While the Urban Air Initiative is not directly involved in the litigation, the Energy Future Coalition and eight ethanol producers — including ICM — have also challenged EPA in court over the agency’s rule for curbing sulfur in gasoline.

The ethanol entities are arguing that the rules create a Catch-22: EPA seeks higher blends of alternative fuels to be used in the market while at the same time restricting test fuels that new cars are required to use for certification to lower blends. A three-member panel of federal judges heard arguments in the case in March (Greenwire, March 20).

Ozone

Aside from taking on EPA over its testing procedures, the Urban Air Initiative is trying to use the agency’s recent ozone proposal as a way to promote ethanol’s tailpipe emission benefits.

EPA in November proposed to tighten the national ambient air quality standard for ozone from 75 parts per billion to between 65 and 70 ppb. In public comments, the Urban Air Initiative argued that the agency was placing too much focus on power plants and other industrial facilities that contribute to ozone pollution and not enough on gasoline exhaust.

"This rule should do more to address the primary cause of ground level ozone in urban areas, where the vast majority of Americans live, work, and commute: gasoline exhaust, more specifically the combustion byproducts of aromatic hydrocarbons used to enhance gasoline octane ratings," UAI wrote.

Earlier this month, the initiative launched a "Clean Fuels Omaha" campaign to research fuels and promote both ethanol and its connection to ground-level ozone pollution.
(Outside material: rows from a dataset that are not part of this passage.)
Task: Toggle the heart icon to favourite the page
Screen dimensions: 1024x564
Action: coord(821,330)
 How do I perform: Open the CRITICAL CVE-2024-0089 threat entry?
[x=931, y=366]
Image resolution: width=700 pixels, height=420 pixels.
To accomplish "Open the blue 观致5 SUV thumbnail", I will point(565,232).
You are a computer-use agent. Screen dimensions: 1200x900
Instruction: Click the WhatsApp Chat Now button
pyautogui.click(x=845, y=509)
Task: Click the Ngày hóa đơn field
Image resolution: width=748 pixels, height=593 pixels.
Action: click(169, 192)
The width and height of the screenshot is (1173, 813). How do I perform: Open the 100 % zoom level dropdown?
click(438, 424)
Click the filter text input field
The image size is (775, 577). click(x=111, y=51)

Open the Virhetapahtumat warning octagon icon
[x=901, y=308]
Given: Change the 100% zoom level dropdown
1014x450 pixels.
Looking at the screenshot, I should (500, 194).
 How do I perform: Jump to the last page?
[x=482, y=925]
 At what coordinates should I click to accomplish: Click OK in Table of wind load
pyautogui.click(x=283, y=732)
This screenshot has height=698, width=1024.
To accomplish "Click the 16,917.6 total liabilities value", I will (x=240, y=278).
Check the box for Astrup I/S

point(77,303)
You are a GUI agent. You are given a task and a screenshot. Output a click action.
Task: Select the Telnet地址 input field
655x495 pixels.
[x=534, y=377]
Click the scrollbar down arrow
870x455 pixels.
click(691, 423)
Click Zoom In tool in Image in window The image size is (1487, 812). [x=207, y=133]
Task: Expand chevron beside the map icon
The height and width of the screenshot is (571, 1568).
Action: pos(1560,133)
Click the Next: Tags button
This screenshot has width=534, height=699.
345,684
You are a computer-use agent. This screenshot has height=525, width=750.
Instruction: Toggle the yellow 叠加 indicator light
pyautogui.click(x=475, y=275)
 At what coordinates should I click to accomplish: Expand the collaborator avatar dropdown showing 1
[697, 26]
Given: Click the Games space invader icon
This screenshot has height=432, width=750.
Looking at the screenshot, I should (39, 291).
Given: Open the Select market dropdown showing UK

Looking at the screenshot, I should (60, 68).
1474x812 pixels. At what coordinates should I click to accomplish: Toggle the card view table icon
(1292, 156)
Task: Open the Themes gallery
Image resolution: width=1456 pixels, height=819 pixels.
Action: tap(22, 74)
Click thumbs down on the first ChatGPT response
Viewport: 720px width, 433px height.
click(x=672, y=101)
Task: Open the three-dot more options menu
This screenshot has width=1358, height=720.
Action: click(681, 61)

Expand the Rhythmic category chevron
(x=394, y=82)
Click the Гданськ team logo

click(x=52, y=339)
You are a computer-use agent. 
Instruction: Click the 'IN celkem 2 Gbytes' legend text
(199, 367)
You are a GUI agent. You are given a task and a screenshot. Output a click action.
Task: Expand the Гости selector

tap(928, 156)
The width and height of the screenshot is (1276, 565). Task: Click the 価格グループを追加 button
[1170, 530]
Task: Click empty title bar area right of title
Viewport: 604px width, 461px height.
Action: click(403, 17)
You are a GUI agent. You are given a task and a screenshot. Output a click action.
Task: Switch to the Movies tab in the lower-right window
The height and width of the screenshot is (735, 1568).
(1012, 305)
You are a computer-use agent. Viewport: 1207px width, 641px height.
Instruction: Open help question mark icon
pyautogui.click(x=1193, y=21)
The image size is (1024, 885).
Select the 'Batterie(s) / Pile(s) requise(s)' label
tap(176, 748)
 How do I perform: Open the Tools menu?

There, UAI is partnering with the Nebraska Ethanol Board, Nebraska Corn Board, Nebraska Ethanol Industry Coalition, Nebraska Soybean Growers and Clean Fuels Development Coalition.

Nebraska doesn’t have its own fuel-testing program, and the Nebraska Ethanol Board has already been doing some of its own measurements of the aromatic content in gasoline by pulling gasoline samples from fuel terminals that supply the Omaha and Council Bluffs area. Preliminary results found that aromatics make up nearly 30 percent of the base gasoline.

The testing indicates that fuel suppliers are not using ethanol to the greatest extent that they could, according to Nebraska Ethanol Board Administrator Todd Sneller.

"Our goal is to take some proactive steps in addressing ozone exceedances," he said. "In a lot of those transportation fuels, we’re going to have a particulate problem that directly relates to health and a potential for ozone formation."

One of the Omaha campaign’s goals is to boost public awareness of hydrocarbon aromatics in gasoline. Steve VanderGriend said that a big challenge was parsing a very technical issue into easy-to-understand concepts.

"I think the first challenge is to get people to understand that, on average, 25 percent of your gas is some kind of benzene component, an aromatic," VanderGriend said. "Two, we can do things to help reduce that, promote lower levels."

Supporters of the broader Urban Air Initiative are also hoping it will get environmentalists and public health organizations back to the side of ethanol. Environmental groups have long argued that ethanol has not lived up to its promises of reducing greenhouse gas emissions. They’ve also tied expansions in monoculture cropland in the United States to the increased ethanol production spurred by the federal renewable fuel standard.

"Hardly anyone ever talks about the health issues of this," Durante said.

The Environmental and Energy Study Institute, a nonprofit that focuses on advanced policy to promote cleaner energy, has recently increased its focus on hydrocarbon aromatics.

"It’s a problem that’s getting worse and worse," said Carol Werner, EESI executive director. "We think it’s really important to try to bring it to the attention of more people within the overall policy community. … I think there’s just not a lot of awareness and it can get very complex very, very fast."

While the group supports ethanol as a piece of the solution, EESI also would like to see increased electrification of the transportation fleet.

"The ultimate policy goal would be for EPA to recognize that this is a serious problem," Werner said, "and they have the authority to regulate aromatics under the Clean Air Act."